• _Исходный текст_:
====================
После первого года учебы М. Багаев узнает, что в крае работает северокавказская археологическая экспедиция под руководством знаменитого ученого-кавказоведа Е.Крупного.

Пройдя довольно непростой отборочный конкурс, он был зачислен в экспедицию, в которой, досрочно сдав экзамены, мог каждый день работать с мая до начала сентября. За четыре месяца Мусе удавалось поработать в нескольких отрядах, которыми руководили маститые археологи – Крупнов, Козенкова, Мунчаев, Морковин. Конечно, для студента это была серьезнейшая школа, дающая богатый практический опыт в области археологических изысканий.

– Муса Харонович, каковы Ваши самые яркие воспоминания из студенческих лет?

– Когда я попадал в так называемый «горный» отряд, которым руководил Морковин, я открывал для себя удивительную красоту родного края! Хотя горы не были для меня в диковинку: в Казахстане мы жили на границе с Киргизией, и мне не раз приходилось подниматься на Тянь-шаньские гряды, кстати, во многом схожие с чеченскими горами – те же лесистые склоны, мало скальных хребтов. Но вид родных гор, башен, склепов поражал особенно!

Светлыми воспоминаниями остались и интереснейшие беседы с Морковиным, с которым мне повезло жить в одной палатке.

Ученик Крупнова, он знал очень много любопытных фактов, касающихся истории Кавказа. Наши разговоры о жизни, быте, горских обычаях были весьма познавательны для меня. Особенностью этих бесед было и то, что о правах и обычаях кавказских народов мне в малоизвестных деталях рассказывал русский человек, кстати, высоко ценивший и уважавший их. Это было очень памятно.
====================
• _Собранные записи данных_:
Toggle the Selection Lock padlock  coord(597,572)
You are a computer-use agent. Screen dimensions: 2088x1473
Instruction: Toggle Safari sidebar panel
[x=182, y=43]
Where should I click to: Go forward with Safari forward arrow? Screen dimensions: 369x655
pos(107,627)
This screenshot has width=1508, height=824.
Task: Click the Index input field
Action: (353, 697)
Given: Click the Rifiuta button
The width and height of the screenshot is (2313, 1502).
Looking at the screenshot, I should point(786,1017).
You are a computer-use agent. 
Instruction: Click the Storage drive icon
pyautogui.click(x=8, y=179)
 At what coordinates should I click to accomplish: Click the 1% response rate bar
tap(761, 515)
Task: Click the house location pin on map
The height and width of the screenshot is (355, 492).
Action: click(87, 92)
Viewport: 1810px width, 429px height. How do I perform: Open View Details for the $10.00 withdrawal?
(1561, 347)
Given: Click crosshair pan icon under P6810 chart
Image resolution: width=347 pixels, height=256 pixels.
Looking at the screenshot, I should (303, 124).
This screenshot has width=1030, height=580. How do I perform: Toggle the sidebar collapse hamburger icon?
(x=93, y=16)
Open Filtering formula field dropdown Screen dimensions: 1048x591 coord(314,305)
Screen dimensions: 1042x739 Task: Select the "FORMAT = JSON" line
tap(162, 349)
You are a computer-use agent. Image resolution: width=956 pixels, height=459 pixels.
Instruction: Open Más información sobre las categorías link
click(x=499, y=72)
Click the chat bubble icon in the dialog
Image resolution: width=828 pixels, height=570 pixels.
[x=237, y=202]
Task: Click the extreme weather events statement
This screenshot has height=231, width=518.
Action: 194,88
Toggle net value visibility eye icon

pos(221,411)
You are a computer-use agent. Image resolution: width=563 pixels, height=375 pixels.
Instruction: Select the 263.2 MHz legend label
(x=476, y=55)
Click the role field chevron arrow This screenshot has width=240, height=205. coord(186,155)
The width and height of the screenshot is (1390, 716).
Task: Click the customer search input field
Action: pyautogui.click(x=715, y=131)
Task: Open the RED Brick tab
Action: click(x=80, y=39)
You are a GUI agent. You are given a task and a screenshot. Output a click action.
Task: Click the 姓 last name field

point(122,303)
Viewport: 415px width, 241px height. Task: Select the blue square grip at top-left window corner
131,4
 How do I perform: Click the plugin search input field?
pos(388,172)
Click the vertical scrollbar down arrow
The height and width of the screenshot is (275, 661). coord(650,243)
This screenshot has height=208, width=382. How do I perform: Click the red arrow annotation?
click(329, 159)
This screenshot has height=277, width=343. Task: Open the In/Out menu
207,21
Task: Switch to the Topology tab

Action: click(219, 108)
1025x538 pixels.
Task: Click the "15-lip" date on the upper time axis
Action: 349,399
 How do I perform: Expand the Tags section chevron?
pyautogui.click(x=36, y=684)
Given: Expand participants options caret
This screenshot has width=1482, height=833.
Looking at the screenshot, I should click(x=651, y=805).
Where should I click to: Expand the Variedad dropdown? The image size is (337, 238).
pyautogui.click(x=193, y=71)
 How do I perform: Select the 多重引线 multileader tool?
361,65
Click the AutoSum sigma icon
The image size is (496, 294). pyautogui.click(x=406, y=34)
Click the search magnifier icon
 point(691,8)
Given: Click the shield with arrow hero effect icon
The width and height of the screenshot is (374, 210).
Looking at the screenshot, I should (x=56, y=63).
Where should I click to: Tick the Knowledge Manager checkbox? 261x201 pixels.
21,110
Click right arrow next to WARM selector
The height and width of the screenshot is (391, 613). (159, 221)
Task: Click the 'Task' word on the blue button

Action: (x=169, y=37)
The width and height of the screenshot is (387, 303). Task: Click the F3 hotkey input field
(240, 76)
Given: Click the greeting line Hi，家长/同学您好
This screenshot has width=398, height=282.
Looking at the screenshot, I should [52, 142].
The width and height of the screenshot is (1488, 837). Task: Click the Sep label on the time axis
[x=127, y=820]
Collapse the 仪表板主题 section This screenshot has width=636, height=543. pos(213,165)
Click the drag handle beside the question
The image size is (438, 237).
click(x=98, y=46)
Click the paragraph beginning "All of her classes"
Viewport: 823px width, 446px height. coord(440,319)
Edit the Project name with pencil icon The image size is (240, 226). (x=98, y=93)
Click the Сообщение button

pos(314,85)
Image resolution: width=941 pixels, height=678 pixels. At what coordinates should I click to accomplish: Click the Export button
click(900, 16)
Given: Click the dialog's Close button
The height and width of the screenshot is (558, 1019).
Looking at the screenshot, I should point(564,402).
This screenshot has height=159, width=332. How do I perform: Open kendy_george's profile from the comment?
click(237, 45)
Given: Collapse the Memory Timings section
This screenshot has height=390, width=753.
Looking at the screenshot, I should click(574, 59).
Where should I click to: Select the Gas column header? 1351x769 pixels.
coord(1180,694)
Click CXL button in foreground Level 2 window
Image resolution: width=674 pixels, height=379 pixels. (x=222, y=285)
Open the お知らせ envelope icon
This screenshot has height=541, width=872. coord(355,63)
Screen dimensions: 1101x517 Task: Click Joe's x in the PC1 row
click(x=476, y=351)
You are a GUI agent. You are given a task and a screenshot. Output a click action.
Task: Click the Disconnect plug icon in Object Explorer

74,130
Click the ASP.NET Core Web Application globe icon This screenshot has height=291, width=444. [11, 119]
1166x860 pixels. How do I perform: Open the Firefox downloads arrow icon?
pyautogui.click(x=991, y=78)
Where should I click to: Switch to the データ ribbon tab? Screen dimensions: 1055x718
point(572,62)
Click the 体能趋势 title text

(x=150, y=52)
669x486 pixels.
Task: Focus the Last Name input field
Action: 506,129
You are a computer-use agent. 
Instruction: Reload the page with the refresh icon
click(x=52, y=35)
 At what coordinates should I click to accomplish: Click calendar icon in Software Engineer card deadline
====================
• _Задание_: Перепишите фрагмент исходного текста начиная со слов «После первого года» и заканчивая словами «знаменитого ученого-кавказоведа Е.Крупного.», заменив в нём «знаменитого» на «известного».

• _Ответ к заданию_:
После первого года учебы М. Багаев узнает, что в крае работает северокавказская археологическая экспедиция под руководством известного ученого-кавказоведа Е.Крупного.